Tre Momenti Trash Top
1. Fallon sicura di essere cercata da mezzo mondo distrutto dalla sua assenza e il mondo in questione tranquillamente assorto nei fatti propri, che se la gode un mondo, totalmente ignaro e indifferente alla sua sorte!

2. Frangetta Super Star! “Come potrò vivere così? Con la FRANGIA?” Date un premio a Fallon Carrington come miglior personaggio del 2018! Voglio una app che mi sganci Fallon-Quotes tutti i giorni.


3. La festa “Midas Touch” del venticinquesimo compleanno di Fallon, talmente estrema e sopra le righe da risultare perfino elegante.

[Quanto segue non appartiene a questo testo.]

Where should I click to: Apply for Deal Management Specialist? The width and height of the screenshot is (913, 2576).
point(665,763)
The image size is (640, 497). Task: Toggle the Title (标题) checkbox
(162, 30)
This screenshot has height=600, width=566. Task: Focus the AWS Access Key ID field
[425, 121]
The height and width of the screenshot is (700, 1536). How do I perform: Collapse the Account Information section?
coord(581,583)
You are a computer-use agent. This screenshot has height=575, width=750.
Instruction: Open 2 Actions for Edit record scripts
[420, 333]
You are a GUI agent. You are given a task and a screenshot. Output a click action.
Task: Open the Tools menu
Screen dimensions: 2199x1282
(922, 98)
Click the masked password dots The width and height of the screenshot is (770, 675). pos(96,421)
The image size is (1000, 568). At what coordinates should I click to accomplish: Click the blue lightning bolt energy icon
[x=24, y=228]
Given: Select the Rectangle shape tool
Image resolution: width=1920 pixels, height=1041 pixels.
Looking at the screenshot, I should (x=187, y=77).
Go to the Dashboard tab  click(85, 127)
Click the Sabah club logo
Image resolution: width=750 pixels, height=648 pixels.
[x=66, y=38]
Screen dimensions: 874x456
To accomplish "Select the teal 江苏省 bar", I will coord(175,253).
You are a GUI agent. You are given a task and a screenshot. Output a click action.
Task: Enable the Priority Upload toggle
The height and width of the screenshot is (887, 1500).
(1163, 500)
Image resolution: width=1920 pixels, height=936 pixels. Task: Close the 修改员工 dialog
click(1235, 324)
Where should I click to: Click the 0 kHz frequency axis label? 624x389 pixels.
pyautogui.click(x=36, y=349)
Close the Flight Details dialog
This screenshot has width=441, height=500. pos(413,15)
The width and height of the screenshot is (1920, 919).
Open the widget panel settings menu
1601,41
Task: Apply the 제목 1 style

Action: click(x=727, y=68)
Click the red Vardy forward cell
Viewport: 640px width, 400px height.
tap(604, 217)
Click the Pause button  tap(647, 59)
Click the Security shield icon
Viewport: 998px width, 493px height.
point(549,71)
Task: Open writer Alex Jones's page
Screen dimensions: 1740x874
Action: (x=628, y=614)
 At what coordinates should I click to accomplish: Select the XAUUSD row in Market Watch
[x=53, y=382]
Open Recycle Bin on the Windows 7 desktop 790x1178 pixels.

Quindi esiste nel mondo un terzo fratello, tale Adam Carrington, ancora vivo? Ho capito giusto? Perché se è ancora vivo, aspettiamoci i fuochi d’artificio e la sua ricomparsa a breve! (Sto ancora aspettando Alexis Carrington, per la cronaca. Credo che la “Famiglia” diventerà sempre più numerosa, con enorme piacere di tutte le persone coinvolte, Anders in testa).

Che cosa mi dite di queste puntate? Alla prossima!